The heat and dryness of that summer burnt into the collective memory due to its status in a decade of wet summers and a near national emergency prompting the appointment of a minister for drought as the reservoirs dried up.
It was also the summer when I decided to cycle to Scotland to volunteer on an archaeological dig. I had taken part the year before by accident when I visited the dig at Threave Castle in Galloway when I had called at the site and was mistaken by the site manager for a new volunteer rather than a tourist when I asked about volunteering.
“Yes, I got your letter so if you can start tomorrow,” said the site manager – much to my surprise, “the volunteers are staying in the Haugh of Urr village hall so if you can make it there tonight by six then we’ll get you signed in. You’ll need a sleeping bag for the hall and some are camping out the back. Supper is at seven.”
“Oh right,” I said, “I will er… OK… volunteer… er and er cycle over this evening.”
I had been staying at my brother Toby’s cottage in Kirkcudbright so borrowing a bicycle I cycled over that evening with the necessary camping kit. And thus in the summer of 1975 having just left school and flopping my A-levels I found myself scraping away with a trowel in trenches and shifting topsoil in a quest to discover the story of the Black Douglas and how the defenders of the castle held out in clan disputes of the 15th century. It was a happy experience mainly due to the boozy social life in the Laurie Arms and Village Hall in the Haugh of Urr. The archaeologists and volunteers were a mixture of professionals, hippies, romantics and students who introduced me to the world of beer, darts, Bob Dylan and Scottish football with a trip to watch Queen of the South FC play one evening in Dumfries.
The summer of 1975 was cast under leaden skies and the trenches at the dig on the island of Threave were often filled with rainwater delaying work in the mornings. The following year there has been scarcely any rain since March. I had worked on a farm picking potatoes and in a Cash-and-Carry super market before a spell as a volunteer digger on a Saxon village near Litchfield in Staffordshire. As spring turned to summer I was back working on the farm harvesting potatoes. Clouds of dust followed the tractors as the usual heavy clay soil turned to red dust and the potatoes were so small we joked they would be only any good for cocktail sticks.
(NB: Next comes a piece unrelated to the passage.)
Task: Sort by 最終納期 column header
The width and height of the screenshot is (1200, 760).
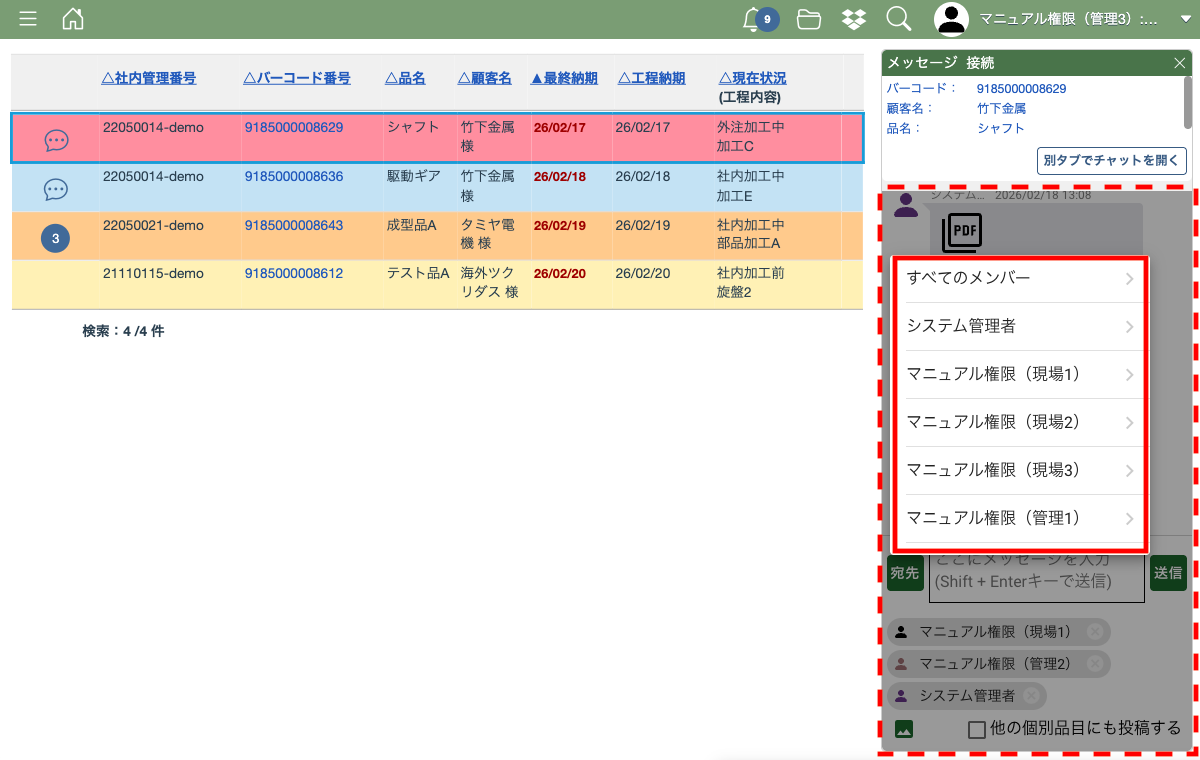Action: pyautogui.click(x=564, y=78)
Not that I knew what a cocktail stick was.
The previous year I had hitch-hiked to Scotland but this time I cycled using my mother’s road bike – I can’t remember why she had a racing bike but she was not a conventional parent and she rode everywhere on a Vespa scooter.
I remember setting off dressed in a sheepskin waistcoat and yellow tee-shirt with surf beads as accessories and just £27.77p in my pocket – my wages for the last week on the farm paid in cash.
It was already hot as I said goodbye to mum outside our home in West Lambrook and set off northwards towards Langport. I planned to stay at my sister Alex’s tithe cottage at Woebley in Herefordshire more than 100 miles away on the first night, then with friends at Sheffield Art college on the second night and camp somewhere near Gretna on the third night reaching the Haugh of Urr on day four a total of more than 400 miles.
The 1976 drought stands out because it created a political crisis with the passing of the Drought Act in August and the appointment of Denis Howell as the Government’s ‘Minister for Drought.’ He was perhaps the most successful Government minister in history as within days of his appointment it began to rain thus ending the crisis – days after stand pipes were placed in our road and our water supply was cut off.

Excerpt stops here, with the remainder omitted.